The World Heritage Site at Ninstints, a village off the southern tip of the Haida Gwaii — named for a Haida chief so rich and powerful he gave an unprecedented 10 potlatches — was abandoned by its 30 demoralized survivors in 1884. The great lodges, Raven-house and Ninstints’ own Thunder-rolls-upon-it, fell into ruin and are now just overgrown holes in the ground fronted by a fringe of decaying totem poles.
And this was true from Puget Sound right up the Alaska Panhandle and across B.C.’s Interior. In most regions, the names of lost villages outnumber those remaining by three-to-one and in many cases by 10 to one. Near Lillooet, near Williams Lake, on Prince of Wales Island, on Haida Gwaii, up the mid-coast inlets, around Victoria, across northern Vancouver Island and the adjacent mainland — the lists of lost villages are mind-numbing.
These mass deaths tore irreparable holes in the cultural fabric of societies in which oral traditions were the custodians of the genealogies, laws, histories and literature of entire peoples.
And then, settlers moved in to occupy apparently vacant lands in some of the richest regions of the province, justifying the annexations with claims that the few dispirited survivors — today we’d call it a mass post-traumatic stress disorder — did not make adequate use of them or that settlement sites had been abandoned.
Here, writes eminent geographer Cole Harris, was “a profound settlement discontinuity, measured not, as it would have been in Europe, by decaying cities, wasted fields, and overgrown orchards, but by the abandonment of countless seasonal settlement sites, the unnaming and renaming of the land, and the belief of some that their world was coming to an end, and of others that it was opening towards a prosperous future.”
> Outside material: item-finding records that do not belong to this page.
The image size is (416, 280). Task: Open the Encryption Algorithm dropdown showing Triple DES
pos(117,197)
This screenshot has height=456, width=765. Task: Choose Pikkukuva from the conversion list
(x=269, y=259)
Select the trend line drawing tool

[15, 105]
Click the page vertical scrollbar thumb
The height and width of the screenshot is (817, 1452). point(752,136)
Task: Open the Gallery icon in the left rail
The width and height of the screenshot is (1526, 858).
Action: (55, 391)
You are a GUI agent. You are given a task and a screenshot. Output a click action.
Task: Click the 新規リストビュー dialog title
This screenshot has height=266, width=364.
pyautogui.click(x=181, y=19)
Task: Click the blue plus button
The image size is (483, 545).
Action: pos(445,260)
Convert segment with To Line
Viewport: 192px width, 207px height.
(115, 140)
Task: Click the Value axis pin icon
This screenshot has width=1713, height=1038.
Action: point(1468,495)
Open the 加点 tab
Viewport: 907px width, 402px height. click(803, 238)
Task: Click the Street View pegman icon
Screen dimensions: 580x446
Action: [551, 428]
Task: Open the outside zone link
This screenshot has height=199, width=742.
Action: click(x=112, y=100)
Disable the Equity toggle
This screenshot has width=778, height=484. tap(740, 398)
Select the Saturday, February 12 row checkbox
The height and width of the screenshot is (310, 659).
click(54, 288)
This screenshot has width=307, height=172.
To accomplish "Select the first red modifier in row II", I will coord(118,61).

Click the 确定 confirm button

Those momentous events, which began in April of 1862 and ran through 1863, shaped the B.C. that we inhabit. Their aftershocks continue to shudder through the political and social bedrock of our present in the form of unresolved land claims, inadequate reserve lands as populations finally rebound from their nadir a century ago, and the legacy of marginalized and impoverished communities that have been alienated from resources and are frequently blamed for their impoverishment.
All of which raises an equally momentous question for us today:
Why our massive fascination with what, in the larger scope of things, was the relatively small tragedy of the Titanic?
Why this collective cultural amnesia about the titanic catastrophe that redrew the demographic map of B.C., erased and diminished whole communities and even tribes, their languages and their historic narratives, and destroyed traditional economies?
Surely this is worthy of acknowledgment by the institutions of the society that came to prominence in its aftermath?
Perhaps the failure to do so is because of who the suffering victims were, and because acknowledging the role of this cataclysm in creating our B.C. — Boyd called the 1862 epidemic the first nations’ “final disaster” — requires confronting some of the unpleasant foundations of “the best place on earth.”